On Thursday, less than 24 hours after being sworn in as mayor, Mr. de Blasio met with the sanitation commissioner, John J. Doherty, a temporary holdover from the Bloomberg administration, and declared that the city was “ready for whatever hits us.” Transportation officials ordered subway trains parked indoors for the night, leaving only local trains running on some lines.
Though officials said there would be no field trips or after-school activities for public school students on Friday, Mr. de Blasio and the new schools chancellor, Carmen Fariña, put off a decision about whether to close city schools until Friday morning. That delayed the answer to a question that school-age friends of Mr. de Blasio’s 16-year-old son, Dante, had been asking on Facebook. “Everyone is asking me this,” Dante wrote on Facebook. “I have no idea Old man winter will decide.” But he said he was trying to “convince my dad.”
The mayor said at a morning briefing on Thursday that closing the schools was “by definition a game-day decision.” Hours later, he declared: “At this moment, you should assume that schools will be open” on Friday.
The storm’s late-day arrival in New York made Thursday a day of anticipation under a gloomy, gunmetal sky. The storm had swirled and blustered across the Midwest, driving already-cold temperatures even lower. In Embarrass, Minn., the temperature sank to 46 degrees below zero. The temperature in Central Park dropped to 22 degrees at 9 p.m. The forecast called for snow through the night and into the morning on Friday, with five to nine inches expected to pile up in the city and more on Long Island.

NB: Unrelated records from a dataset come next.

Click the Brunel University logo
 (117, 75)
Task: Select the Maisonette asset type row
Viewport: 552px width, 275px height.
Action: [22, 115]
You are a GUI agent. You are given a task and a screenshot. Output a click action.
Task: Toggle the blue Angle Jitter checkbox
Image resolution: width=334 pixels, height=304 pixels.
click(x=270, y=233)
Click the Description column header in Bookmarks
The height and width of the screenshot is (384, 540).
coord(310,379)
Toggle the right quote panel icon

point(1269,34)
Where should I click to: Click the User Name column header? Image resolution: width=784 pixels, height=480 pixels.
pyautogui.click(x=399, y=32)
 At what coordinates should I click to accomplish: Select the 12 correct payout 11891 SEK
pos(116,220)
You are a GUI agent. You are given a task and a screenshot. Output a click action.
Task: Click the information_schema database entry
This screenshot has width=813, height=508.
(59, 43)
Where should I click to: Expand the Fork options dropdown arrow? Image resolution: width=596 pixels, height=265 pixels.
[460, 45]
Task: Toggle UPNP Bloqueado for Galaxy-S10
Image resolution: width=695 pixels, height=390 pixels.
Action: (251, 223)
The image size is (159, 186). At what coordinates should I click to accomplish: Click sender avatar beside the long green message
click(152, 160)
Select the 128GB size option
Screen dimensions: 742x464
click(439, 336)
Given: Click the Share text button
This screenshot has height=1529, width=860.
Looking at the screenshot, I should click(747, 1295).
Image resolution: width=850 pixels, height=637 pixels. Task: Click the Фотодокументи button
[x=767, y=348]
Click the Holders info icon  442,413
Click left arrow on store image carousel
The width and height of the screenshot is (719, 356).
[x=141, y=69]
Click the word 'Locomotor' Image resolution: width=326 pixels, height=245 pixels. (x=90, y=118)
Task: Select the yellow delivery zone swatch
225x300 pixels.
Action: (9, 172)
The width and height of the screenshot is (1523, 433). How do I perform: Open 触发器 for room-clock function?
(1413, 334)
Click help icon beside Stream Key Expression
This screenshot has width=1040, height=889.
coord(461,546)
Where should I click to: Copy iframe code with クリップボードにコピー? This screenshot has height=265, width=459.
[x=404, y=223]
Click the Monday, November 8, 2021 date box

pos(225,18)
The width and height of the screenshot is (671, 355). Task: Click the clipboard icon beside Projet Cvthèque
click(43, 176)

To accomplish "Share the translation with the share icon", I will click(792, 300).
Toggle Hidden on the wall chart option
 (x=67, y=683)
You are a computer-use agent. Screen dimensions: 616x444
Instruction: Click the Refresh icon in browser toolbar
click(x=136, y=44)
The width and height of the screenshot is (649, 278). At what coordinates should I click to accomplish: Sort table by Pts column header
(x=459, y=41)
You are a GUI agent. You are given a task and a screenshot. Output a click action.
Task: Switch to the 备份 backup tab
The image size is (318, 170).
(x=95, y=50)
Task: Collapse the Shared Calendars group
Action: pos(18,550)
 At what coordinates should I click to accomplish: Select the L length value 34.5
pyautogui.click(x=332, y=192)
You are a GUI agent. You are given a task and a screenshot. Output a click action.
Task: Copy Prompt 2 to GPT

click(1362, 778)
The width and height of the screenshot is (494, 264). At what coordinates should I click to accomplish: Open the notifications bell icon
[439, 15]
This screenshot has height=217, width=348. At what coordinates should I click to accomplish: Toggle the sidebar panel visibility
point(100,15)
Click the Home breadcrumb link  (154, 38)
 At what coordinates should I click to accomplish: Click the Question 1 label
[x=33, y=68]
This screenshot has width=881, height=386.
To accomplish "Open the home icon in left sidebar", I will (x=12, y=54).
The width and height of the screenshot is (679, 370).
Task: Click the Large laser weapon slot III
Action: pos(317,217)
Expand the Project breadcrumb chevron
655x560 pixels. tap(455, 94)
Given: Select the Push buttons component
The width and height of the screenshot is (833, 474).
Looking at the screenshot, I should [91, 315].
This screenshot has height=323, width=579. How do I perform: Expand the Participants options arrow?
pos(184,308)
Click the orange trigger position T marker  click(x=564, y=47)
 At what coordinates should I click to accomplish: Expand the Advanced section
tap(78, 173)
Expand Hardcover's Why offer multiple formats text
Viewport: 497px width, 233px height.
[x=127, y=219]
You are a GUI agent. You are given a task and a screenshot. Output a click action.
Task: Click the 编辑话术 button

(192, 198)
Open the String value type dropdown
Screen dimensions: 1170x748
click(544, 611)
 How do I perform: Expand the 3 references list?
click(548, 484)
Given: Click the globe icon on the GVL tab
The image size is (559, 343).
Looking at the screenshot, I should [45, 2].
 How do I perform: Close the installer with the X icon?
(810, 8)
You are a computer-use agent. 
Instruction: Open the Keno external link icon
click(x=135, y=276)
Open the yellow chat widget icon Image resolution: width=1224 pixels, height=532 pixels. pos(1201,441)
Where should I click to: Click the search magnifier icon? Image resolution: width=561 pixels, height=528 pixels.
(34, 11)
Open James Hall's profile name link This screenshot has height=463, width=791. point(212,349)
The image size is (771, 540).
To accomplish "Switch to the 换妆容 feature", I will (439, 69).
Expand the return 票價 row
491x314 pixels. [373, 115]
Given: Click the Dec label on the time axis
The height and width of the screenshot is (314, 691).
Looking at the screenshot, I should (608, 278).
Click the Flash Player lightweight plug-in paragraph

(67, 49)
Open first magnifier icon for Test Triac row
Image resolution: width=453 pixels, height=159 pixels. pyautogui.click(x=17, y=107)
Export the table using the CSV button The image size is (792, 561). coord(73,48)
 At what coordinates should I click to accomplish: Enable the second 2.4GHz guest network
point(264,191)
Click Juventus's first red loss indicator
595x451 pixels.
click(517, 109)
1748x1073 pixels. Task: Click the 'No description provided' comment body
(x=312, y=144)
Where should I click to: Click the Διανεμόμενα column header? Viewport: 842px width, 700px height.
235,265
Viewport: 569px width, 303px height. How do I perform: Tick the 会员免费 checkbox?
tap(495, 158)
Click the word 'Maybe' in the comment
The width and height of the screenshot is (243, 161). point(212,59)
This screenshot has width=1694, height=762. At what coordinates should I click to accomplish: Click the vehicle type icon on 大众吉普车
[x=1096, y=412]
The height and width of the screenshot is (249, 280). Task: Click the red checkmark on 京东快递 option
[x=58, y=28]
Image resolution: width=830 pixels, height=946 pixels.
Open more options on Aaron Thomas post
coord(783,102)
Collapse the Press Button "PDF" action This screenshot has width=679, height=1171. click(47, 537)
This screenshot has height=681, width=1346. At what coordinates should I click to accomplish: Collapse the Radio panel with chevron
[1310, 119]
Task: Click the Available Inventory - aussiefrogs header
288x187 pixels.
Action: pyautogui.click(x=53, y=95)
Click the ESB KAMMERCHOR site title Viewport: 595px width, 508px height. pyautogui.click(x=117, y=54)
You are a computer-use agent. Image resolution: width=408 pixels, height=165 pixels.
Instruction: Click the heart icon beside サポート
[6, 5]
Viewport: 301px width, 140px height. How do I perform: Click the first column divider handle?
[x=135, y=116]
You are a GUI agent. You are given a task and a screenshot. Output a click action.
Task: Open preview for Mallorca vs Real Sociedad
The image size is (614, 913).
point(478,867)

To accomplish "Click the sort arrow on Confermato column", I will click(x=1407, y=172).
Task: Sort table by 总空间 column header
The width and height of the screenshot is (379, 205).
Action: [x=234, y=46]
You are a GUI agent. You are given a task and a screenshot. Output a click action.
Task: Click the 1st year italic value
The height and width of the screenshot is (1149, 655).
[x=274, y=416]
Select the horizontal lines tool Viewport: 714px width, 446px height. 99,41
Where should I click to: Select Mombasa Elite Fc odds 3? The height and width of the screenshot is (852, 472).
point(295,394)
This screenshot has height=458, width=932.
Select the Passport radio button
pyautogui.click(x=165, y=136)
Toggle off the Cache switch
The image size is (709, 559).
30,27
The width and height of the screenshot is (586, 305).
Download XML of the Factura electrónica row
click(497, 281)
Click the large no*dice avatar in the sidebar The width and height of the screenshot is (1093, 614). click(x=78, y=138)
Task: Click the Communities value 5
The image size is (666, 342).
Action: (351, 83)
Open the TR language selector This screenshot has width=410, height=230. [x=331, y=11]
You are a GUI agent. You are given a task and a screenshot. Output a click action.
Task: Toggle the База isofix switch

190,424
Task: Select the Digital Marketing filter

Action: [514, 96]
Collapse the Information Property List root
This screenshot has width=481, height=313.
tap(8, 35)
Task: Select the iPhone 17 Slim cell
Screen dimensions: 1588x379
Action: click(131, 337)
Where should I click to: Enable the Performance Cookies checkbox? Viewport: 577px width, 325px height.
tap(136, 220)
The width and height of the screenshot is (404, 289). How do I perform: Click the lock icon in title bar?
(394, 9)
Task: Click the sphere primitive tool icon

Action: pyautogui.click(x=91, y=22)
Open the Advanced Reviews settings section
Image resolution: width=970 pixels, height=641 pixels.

“We have literally all hands on deck,” Mr. de Blasio said. For starters, he urged New Yorkers to stay off the streets so the Sanitation Department would have “the optimal conditions to work.”
Officials said that 450 salt spreaders had been out since early Thursday morning and 1,700 sanitation trucks had been outfitted with plows. But Mr. Doherty said that even with all the equipment the city had marshaled, his agency faced a daunting job as it worked to clear the streets through the night. He pleaded for patience.
“A lot of people expect in New York City to see blacktop all the time,” Mr. Doherty said. “It’s going to take us a while.” He explained that salt, a major weapon in the fight to keep snow from sticking on slippery streets, was less effective in extreme cold.
The wind that propelled the storm posed another problem, officials said: Blowing snow could cover streets again moments after they were plowed.
Gov. Andrew M. Cuomo of New York declared a state of emergency and ordered several major highways shut down from midnight to 5 a.m. on Friday, including the Long Island Expressway and the New York State Thruway south of Albany. He announced similar restrictions for Interstate 84, which runs through Dutchess, Orange and Putnam Counties in the central Hudson Valley. Trucks and other commercial vehicles were banned from I-84 at 5 p.m. Thursday, he said.
The governor made plans to shut down the Long Island Expressway overnight, starting at the border between Queens and Nassau County, but the Northern and Southern Parkways remained open. “The parkways don’t have the same vulnerability to blowing snow as the L.I.E.,” he said in a conference call.
Other state officials said drivers who ventured onto roads that had been ordered closed could face a misdemeanor charge.
The storm was a classic nor’easter, a volatile brew of cold air from the Midwest and Canada that collided with warmer, moist air that had been circulating on the East Coast. It left a trail of traffic accidents across Michigan and Ohio and stranded thousands of airline passengers before the weekend crush of holiday travelers heading home.
In Chicago, where more than seven inches of snow had fallen, more than 300 flights were canceled at O’Hare International Airport on Thursday. That was in addition to the 635 flights grounded there on Wednesday.
Nationally, more than 6,700 flights were delayed on Thursday and more than 2,100 were canceled, according to Flightaware.com. Airlines canceled all flights scheduled to leave Logan International Airport in Boston after 9 p.m. Thursday.
Officials urged commuters to go home early on Thursday and to take Friday off if they could. In New York, the Metropolitan Transportation Authority said it was salting train platforms in subway stations and sending “de-icers” and “snow and ice-busting equipment” to keep outdoor subway tracks, switches and third rails clear as the snow fell.
Platforms on the Metro-North Railroad and the Long Island Rail Road were also being salted, the transit agency said, and the railroads were turning on devices to heat their switches, lubricate them and treat them with chemicals to prevent freezing.